Hematology Specialist Association
Yükseköğretim Kurulu Başkanı Prof. Dr. Yusuf Ziya Özcan'ın Konuşması

01.06.2010 / Azerbaycan

Saygıdeğer katılımcılar...

Bugün burada "kardeş üike" olarak zihinlere kodlanmış iki ülkenin yapmış olduğu işbirliklerine bir başkasını daha eklemek üzere toplanmış bulunmaktayız. Bu öyle bir işbirliği ki, günün birinde iki ülkenin, hatta dünyanın herhangi bir yerinde, adını bilmediğimiz, varlığının belki de farkında olmadığımız hayatların kurtarılmasına yardımcı olacaktır.
Bir kısmınız biliyor, bir kısmınız belki bilmiyor. Benim uzmanlık alanım sosyoloji. Tıp konusunda çok fazla söyleyecek bir şeyim yok. O nedenle fazla teknik ayrıntılarına girmeden, gerçekten "iyi" ve önemli bir konuda adım attığımızın bilincinde bir şeyler söylemek istiyorum.

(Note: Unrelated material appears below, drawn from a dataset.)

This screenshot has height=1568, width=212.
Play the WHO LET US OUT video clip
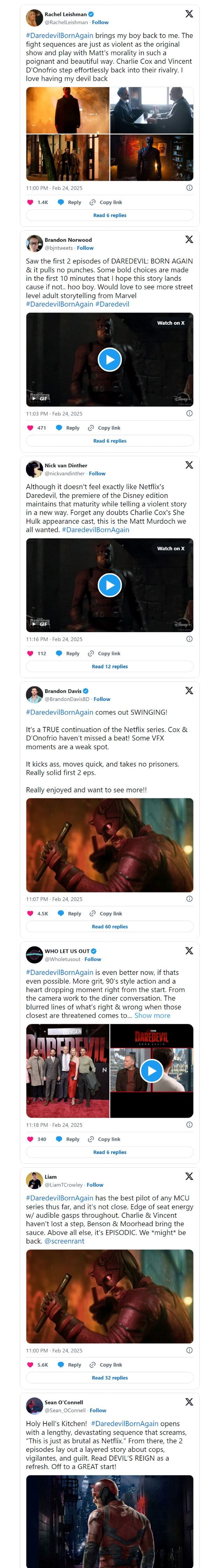pos(152,1071)
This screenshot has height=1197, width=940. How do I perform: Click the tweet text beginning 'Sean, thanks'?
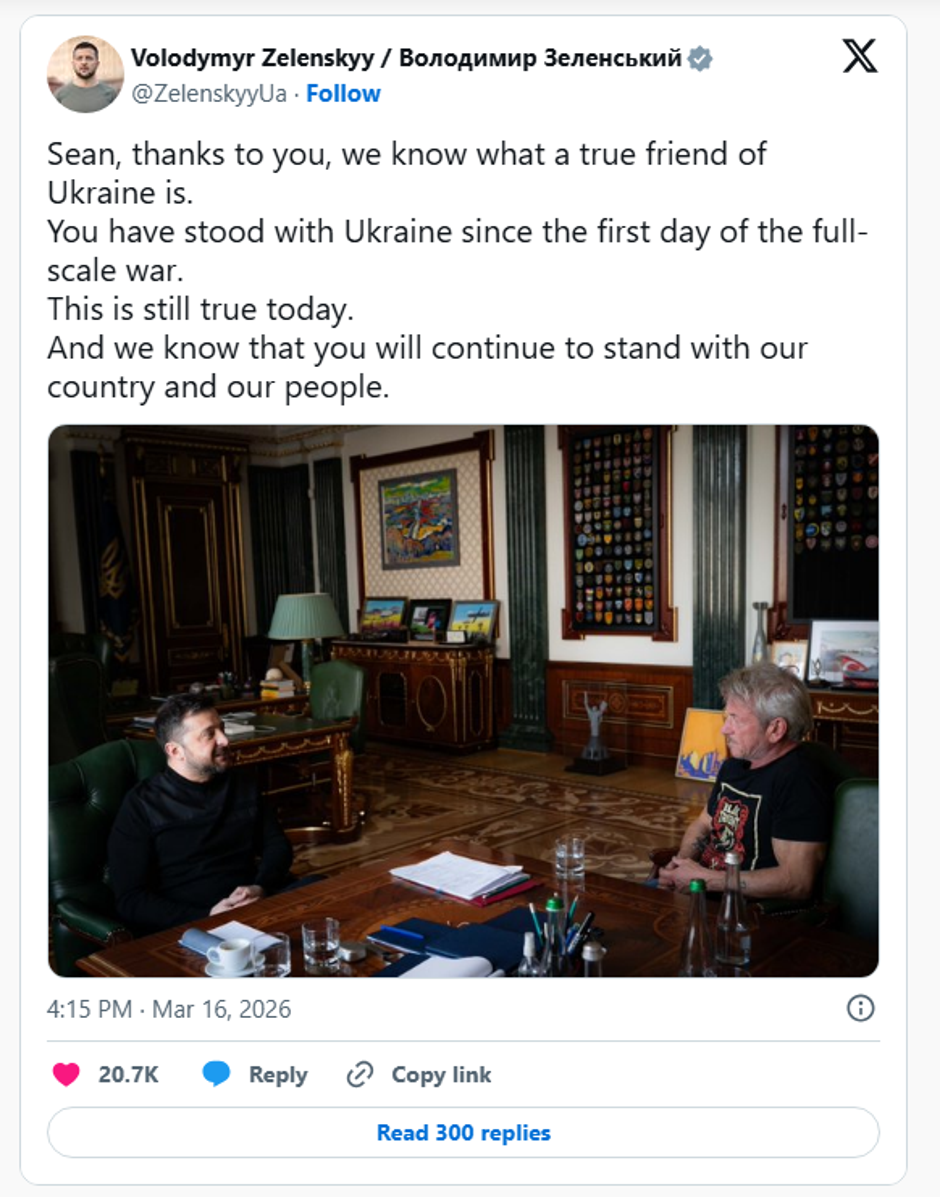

Tıp alanındaki gelişmelerden kardeş ülke Azerbaycan'ın, her ne kadar sağlık ve bilimsel tıp alanındaki ilk gelişmelerin yaşandığı bölgede olsa da, Sovyetler Birliği döneminde uzak kaldığını biliyoruz. Bu dönem, dünyanın geri kalanıyla tıp alanındaki gelişmeler anlamındaki entegrasyon anlamında eksik bir dönem olmuştur. Dünyanın gelişmiş ülkelerindeki tıp alanındaki gelişmeler Azerbaycan'daki tıp eğitimine ve uygulamasına tam anlamıyla yansımamıştır. Bu durumun Azerbaycanlılara hangi zararları verdiğinin bilinen somut göstergelerinin yanı sıra farkına dahi varılmayan zararları olduğunu tahmin ediyorum.

Türkiye ise, tıp eğitimi gelişmiş ülkelerle işbirliği konusunda daha şanslı olmuş, gelişmiş dünyayla bilgi alışverişinde uzun yıllar boyunca tecrübeler edinmiştir. Azerbaycan ile tıp alanında da geçtiğimiz 20 yıllık sürede yapılan işbirliği her geçen gün artış gösteren bir ivme kazanmıştır. Son yıllarda Azerbaycan'da gelişmiş teknolojiye sahip hastaneler, tıp merkezleri inşa edildiğine dair haberleri sevinçle izliyoruz, en ufak bir katkımız olduysa mutluluk duyuyoruz.
Bu toplantının konusu olan onkolojik ve genetik hastalıklarda ileri teknolojik tedavi yöntemlerinin paylaşılmasının, tıp alanındaki işbirliğinin en önemli aşamalarından birini oluşturduğu kanaatindeyim. Bu ve benzeri toplantıların arttırılarak Azerbaycan gibi kardeş ve her daim dost ülkelerle gelişmiş sağlık hizmeti verilmesini teşvik etmenin kutsal bir yanı olduğunu düşünüyorum. Bu işbirliği tıbbın bütün alanlarında gerçekleştirilmeli, iki ülke tıp adamlarının birbirlerinden edindiği bilgilerle insanlığa daha yararlı olmaları sağlanmalıdır.

Sözlerimi burada bitirmek ve sözü bu toplantıya katılan konunun uzmanlarına bırakmak istiyorum. Böylesi yararlı bir toplantının düzenlenmesi fikrini ortaya koyanlara, organizasyonu gerçekleştirenlere teşekkür ediyor, iki ülke insanlarına ve insanlığa yararlı çalışmalarından dolayı minnettarlığımı iletmek istiyorum.